_GOAL_
Pull out every line in the entries below that contains the string "Where", copying each line unchanged.

─── EXERCISE DATA

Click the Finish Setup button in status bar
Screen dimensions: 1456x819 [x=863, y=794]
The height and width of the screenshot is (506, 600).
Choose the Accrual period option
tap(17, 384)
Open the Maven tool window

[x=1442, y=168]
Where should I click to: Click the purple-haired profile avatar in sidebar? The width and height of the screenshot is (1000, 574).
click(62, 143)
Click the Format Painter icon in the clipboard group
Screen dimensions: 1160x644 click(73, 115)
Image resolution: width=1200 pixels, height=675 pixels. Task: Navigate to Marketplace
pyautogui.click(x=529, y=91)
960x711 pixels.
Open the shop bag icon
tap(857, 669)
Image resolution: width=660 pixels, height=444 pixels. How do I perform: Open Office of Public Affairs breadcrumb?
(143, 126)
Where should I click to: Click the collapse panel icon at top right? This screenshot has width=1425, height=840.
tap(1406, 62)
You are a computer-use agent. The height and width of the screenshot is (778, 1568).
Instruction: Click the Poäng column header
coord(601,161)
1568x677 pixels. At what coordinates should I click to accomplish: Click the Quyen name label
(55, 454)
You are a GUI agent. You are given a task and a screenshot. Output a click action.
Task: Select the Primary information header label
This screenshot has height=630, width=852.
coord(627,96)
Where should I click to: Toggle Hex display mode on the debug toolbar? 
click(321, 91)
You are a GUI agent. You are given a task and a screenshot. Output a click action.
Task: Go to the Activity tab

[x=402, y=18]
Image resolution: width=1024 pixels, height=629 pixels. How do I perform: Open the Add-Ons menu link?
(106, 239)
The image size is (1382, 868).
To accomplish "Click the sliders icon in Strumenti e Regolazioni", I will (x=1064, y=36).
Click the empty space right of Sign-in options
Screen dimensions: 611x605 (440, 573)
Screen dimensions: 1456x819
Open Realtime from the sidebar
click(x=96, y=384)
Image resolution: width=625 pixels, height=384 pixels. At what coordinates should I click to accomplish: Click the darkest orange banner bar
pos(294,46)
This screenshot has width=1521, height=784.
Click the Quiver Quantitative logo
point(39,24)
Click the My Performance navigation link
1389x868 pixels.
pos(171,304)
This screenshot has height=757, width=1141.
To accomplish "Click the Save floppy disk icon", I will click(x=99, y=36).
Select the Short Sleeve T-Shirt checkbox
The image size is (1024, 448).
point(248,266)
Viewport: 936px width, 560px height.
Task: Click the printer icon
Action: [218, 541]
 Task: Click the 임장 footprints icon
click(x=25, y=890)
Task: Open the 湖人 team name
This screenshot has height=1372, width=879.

──────

_ANSWER IN FULL_
Where should I click to: Click the purple-haired profile avatar in sidebar? The width and height of the screenshot is (1000, 574).
Where should I click to: Click the collapse panel icon at top right? This screenshot has width=1425, height=840.
Where should I click to: Toggle Hex display mode on the debug toolbar? 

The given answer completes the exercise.